AAAI2026

Action-and-object Aware Alignment for Partially Relevant Video Retrieval

Chuanshen Chen, Kai Zhou, Zhiquan Wen, Zeng You, Yirui Li, Tianhang Xiang, Mingkui Tan

摘要

Partially Relevant Video Retrieval (PRVR) aims to retrieve untrimmed videos containing relevant moments for a given text query. This task is extremely challenging, as untrimmed videos often include numerous actions and objects unrelated to the query. However, existing methods usually struggle with fine-grained action-object modeling, limiting their retrieval performance. To tackle this challenge, we introduce Action-and-object Aware Alignment for Partially Relevant Video Retrieval (A3PRVR), a dual-branch framework designed to enhance retrieval by improving the modeling of action-object relationships.
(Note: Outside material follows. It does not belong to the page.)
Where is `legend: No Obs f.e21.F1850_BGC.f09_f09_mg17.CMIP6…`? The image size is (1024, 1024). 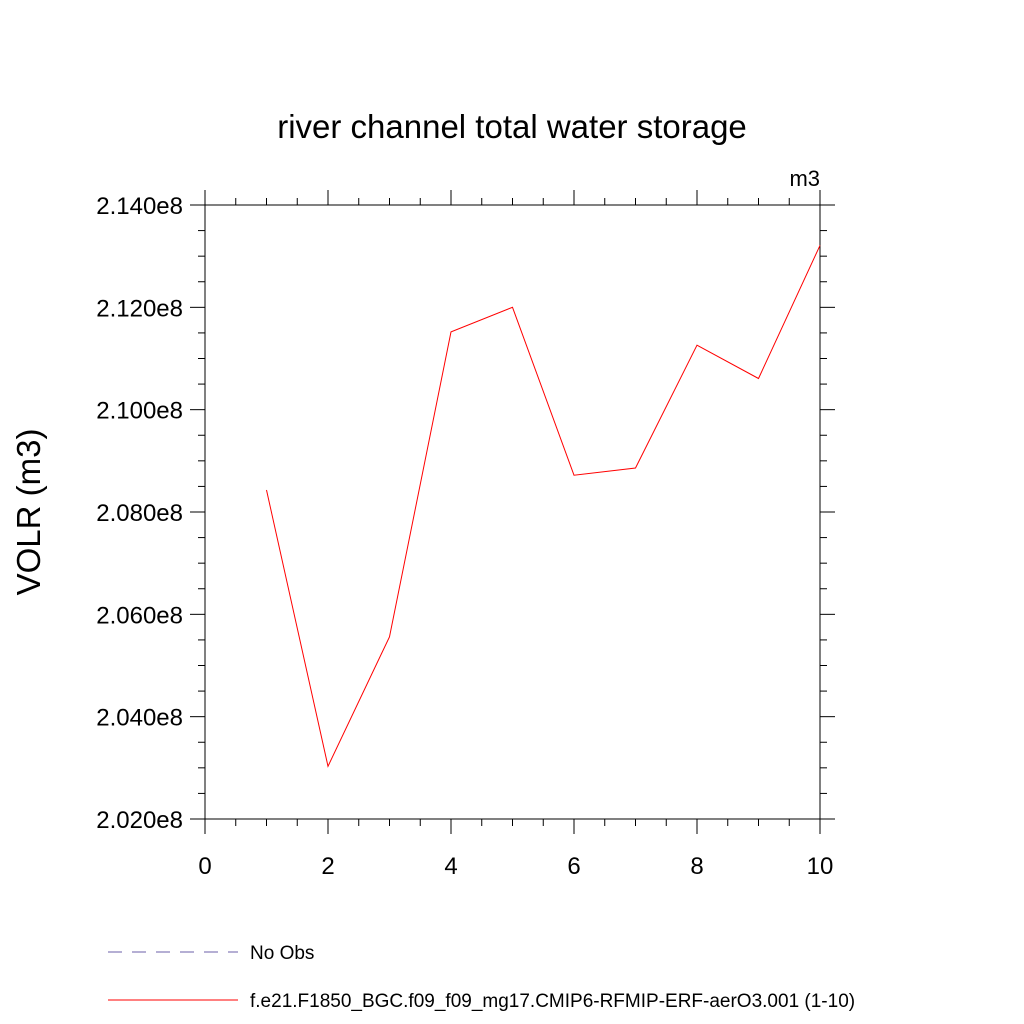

Specifically, we propose a Query-specific Deformable Temporal Attention (Q-DTA) module to effectively capture action-relevant object information in video features, while filtering out irrelevant content. Additionally, we propose an action-and-object aware alignment module to enable fine-grained textual understanding and video-text alignment. It uses action- and object-aware contrastive losses to enhance the model's sensitivity to action-object distinctions in the text query. Compared to state-of-the-art methods, A3PRVR achieves an average relative gain of 6.5% in SumR across the Charades-STA, ActivityNet-Caption, and TVR datasets.